Master of Science (MS)

Department

Geological Sciences

First Advisor

Matthew J. Pranter

Second Advisor

Rex D. Cole

Third Advisor

Edmund R. Gustason III

Abstract

Statistical classification methods consisting of the k-nearest neighbor algorithm (k-NN), a probabilistic clustering procedure (PCP), and a novel method which incorporates outcrop-based thickness criteria through the use of well-log-indicator flags are evaluated for their ability to distinguish the fluvial architectural elements of the upper Mesaverde Group of the Piceance and Uinta basins as distinct electrofacies classes.

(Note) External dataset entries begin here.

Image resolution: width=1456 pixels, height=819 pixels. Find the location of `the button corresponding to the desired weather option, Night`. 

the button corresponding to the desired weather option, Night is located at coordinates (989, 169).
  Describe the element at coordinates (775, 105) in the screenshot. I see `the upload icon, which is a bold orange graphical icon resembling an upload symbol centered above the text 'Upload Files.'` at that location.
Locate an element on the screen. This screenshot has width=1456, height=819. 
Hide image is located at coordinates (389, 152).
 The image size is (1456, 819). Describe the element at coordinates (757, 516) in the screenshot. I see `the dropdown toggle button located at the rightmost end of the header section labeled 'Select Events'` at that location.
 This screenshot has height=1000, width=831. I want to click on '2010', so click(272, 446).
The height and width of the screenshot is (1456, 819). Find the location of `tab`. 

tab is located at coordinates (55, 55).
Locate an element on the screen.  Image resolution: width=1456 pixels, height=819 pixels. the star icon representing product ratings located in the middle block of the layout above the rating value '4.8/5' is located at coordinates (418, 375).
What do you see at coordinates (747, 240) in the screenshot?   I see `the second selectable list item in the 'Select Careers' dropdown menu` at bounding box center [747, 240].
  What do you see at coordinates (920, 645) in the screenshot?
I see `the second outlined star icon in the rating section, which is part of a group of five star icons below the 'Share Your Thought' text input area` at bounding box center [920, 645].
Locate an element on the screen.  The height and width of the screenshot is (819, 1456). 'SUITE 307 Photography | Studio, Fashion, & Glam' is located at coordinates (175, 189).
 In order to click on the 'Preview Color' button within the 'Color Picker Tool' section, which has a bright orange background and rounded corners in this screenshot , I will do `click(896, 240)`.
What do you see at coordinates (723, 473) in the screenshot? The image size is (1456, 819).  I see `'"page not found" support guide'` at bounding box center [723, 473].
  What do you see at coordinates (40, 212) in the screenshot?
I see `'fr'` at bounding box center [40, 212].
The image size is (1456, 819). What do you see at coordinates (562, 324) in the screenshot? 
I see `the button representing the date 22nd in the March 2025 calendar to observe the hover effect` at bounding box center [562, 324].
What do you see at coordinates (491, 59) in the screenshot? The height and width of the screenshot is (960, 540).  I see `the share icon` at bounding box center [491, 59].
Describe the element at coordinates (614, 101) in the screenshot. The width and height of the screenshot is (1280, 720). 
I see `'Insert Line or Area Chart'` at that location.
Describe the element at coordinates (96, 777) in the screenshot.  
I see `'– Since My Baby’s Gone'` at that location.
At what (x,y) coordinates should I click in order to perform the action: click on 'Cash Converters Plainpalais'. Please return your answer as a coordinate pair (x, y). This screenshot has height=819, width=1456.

Study data utilized in the training and testing of the classification methods come from 1626 wireline-log curve depth samples each associated with a known architectural-element classification as determined from detailed sedimentologic analysis of cores (N=9). Thickness criteria used in this study are derived from outcrop-based architectural-element measurements made by previous workers of the upper Mesaverde Group. Through an approach which integrates select classifier results with thickness criteria, an overall accuracy (number of correctly predicted samples/total testing samples) of 83.6% was achieved for a simplified four-class architectural-element realization. Architectural elements were predicted with user's accuracies (accuracy of an individual class) of 0.891, 0.376, 0.735, and 0.985 for the floodplain, crevasse splay, single-story channel body, and multi-story channel body classes, respectively. Without the additional refinement allowed by the incorporation of thickness criteria, the k-NN and PCP classifiers produced similar results, with the k-NN technique consistently outperforming the PCP technique by a slight margin. In both the k-NN and PCP techniques, the combination of wire-line log curves GR and RHOB proved to be the most useful assemblage tested.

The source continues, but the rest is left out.